### Task details
Below this sentence is a listing; return exactly its lines from the one with "supportme@vitrolifegroup.com (240, 1988)" to the one with "Genetic solutions (278, 1400)", both kept, and nothing more.
Start of Block
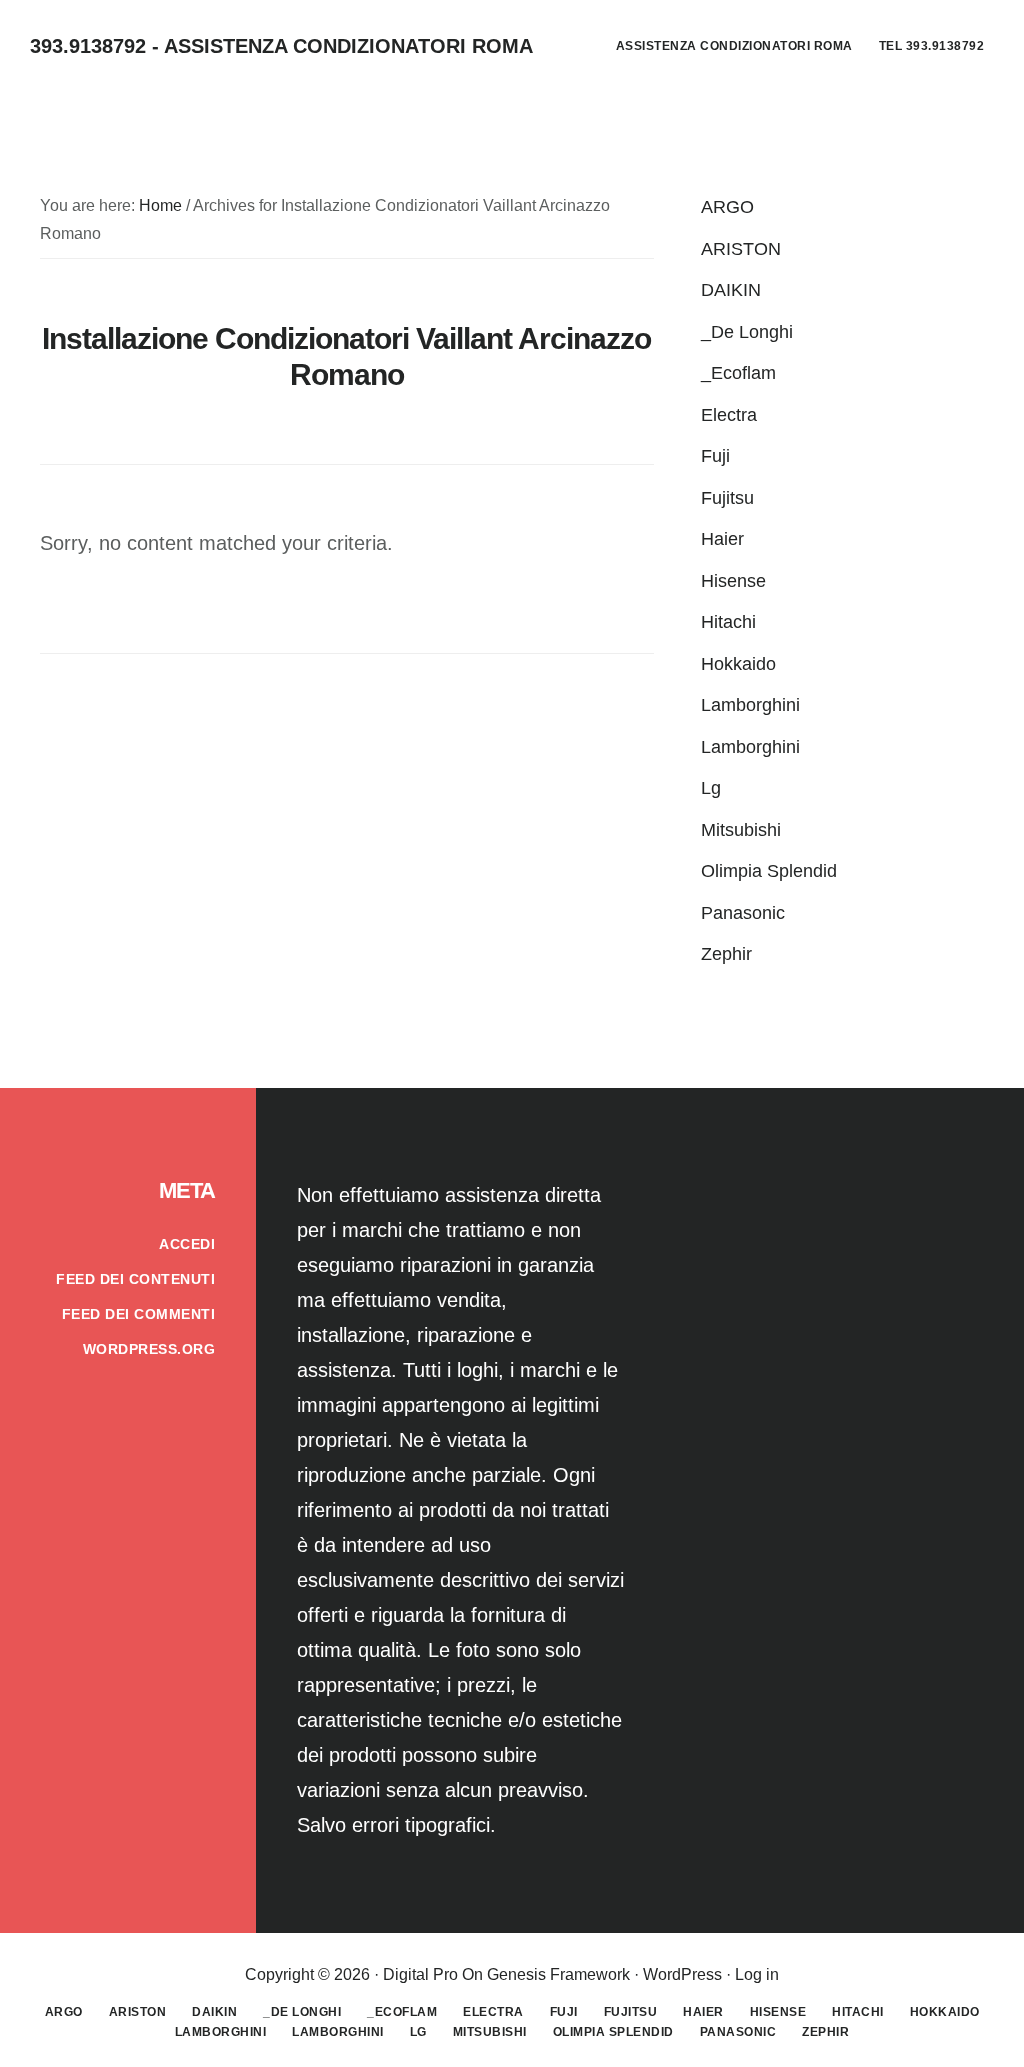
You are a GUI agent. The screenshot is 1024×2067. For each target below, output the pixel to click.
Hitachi (728, 622)
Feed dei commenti (139, 1314)
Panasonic (743, 913)
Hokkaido (738, 664)
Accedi (187, 1244)
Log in (757, 1974)
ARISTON (741, 249)
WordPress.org (149, 1349)
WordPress (682, 1974)
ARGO (727, 207)
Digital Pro (420, 1974)
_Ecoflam (738, 373)
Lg (711, 788)
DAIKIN (731, 290)
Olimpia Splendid (769, 871)
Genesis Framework (558, 1974)
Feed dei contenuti (135, 1279)
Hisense (733, 581)
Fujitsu (727, 498)
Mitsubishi (741, 830)
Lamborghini (750, 705)
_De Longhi (747, 332)
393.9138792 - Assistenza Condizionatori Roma (281, 46)
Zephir (726, 954)
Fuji (715, 456)
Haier (722, 539)
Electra (729, 415)
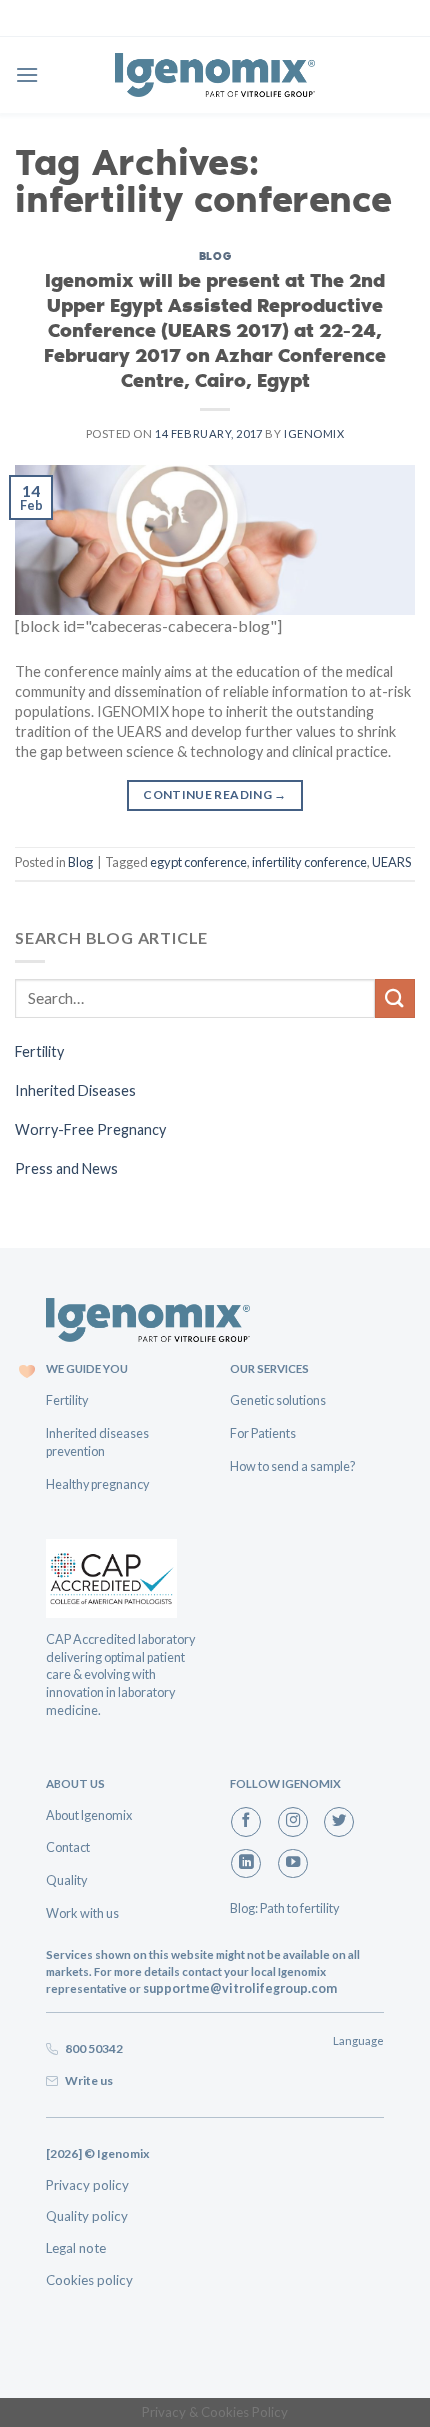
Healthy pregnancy (97, 1484)
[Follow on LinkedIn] (246, 1864)
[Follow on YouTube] (293, 1864)
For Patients (263, 1433)
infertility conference (309, 862)
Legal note (76, 2248)
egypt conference (198, 862)
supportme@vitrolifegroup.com (240, 1988)
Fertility (39, 1051)
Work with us (82, 1913)
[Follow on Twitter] (339, 1822)
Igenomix (314, 433)
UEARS (391, 862)
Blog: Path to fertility (284, 1908)
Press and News (66, 1168)
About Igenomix (89, 1815)
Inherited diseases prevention (97, 1442)
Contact (68, 1847)
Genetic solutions (278, 1400)
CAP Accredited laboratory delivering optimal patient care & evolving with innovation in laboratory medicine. (120, 1674)
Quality (66, 1880)
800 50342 (92, 2048)
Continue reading (215, 794)
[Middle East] (215, 74)
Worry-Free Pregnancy (90, 1129)
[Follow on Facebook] (246, 1822)
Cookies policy (89, 2280)
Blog (215, 255)
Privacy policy (87, 2185)
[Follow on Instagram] (293, 1822)
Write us (87, 2080)
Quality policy (87, 2216)
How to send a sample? (293, 1466)
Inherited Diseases (75, 1090)
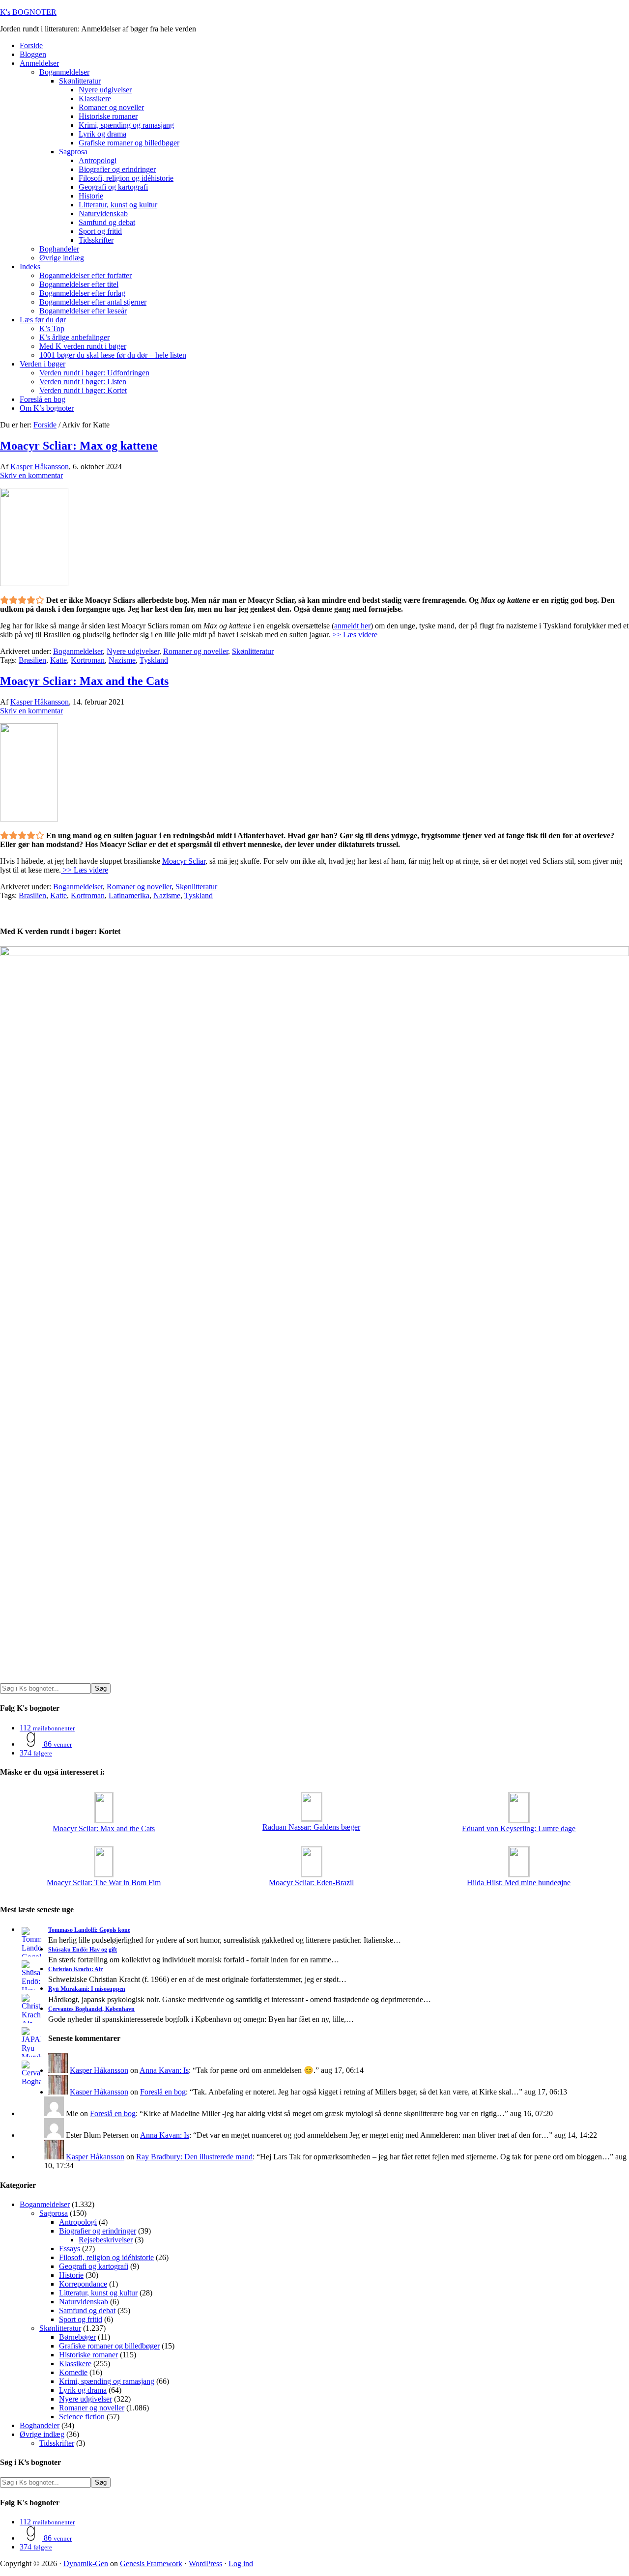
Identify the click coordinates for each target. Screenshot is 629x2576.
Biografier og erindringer (97, 2231)
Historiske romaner (88, 2354)
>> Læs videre (353, 634)
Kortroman (88, 660)
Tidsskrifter (56, 2443)
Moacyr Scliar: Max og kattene (79, 445)
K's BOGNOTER (28, 12)
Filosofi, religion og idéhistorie (106, 2257)
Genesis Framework (151, 2563)
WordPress (205, 2563)
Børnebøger (77, 2337)
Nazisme (122, 660)
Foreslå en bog (163, 2092)
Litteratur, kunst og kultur (98, 2293)
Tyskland (154, 660)
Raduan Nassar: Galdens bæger (311, 1827)
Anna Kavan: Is (164, 2070)
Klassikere (75, 2363)
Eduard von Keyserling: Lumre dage (518, 1828)
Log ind (241, 2563)
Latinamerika (129, 895)
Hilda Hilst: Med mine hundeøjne (519, 1882)
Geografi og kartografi (93, 2266)
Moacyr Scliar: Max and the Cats (84, 681)
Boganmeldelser (78, 651)
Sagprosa (53, 2213)
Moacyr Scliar (183, 861)
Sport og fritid (80, 2319)
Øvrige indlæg (42, 2434)
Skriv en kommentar (31, 475)
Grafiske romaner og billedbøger (109, 2346)
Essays (69, 2248)
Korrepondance (83, 2284)
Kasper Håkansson (99, 2070)
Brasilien (32, 660)
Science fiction (82, 2416)
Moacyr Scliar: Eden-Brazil (311, 1882)
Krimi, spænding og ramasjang (106, 2381)
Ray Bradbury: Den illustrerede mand (194, 2156)
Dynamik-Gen (85, 2563)
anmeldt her (352, 626)
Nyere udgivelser (133, 651)
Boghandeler (39, 2425)
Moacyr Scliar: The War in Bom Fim (104, 1882)
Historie (71, 2275)
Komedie (73, 2372)
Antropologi (78, 2222)
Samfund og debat (87, 2310)
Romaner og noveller (195, 651)
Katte (58, 660)
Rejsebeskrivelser (106, 2240)
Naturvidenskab (83, 2301)
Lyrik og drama (83, 2390)
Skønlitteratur (253, 651)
End of Block
### Solution to this problem
supportme@vitrolifegroup.com (240, 1988)
Fertility (39, 1051)
Work with us (82, 1913)
[Follow on Twitter] (339, 1822)
Igenomix (314, 433)
UEARS (391, 862)
Blog: Path to fertility (284, 1908)
Press and News (66, 1168)
About Igenomix (89, 1815)
Inherited diseases prevention (97, 1442)
Contact (68, 1847)
Genetic solutions (278, 1400)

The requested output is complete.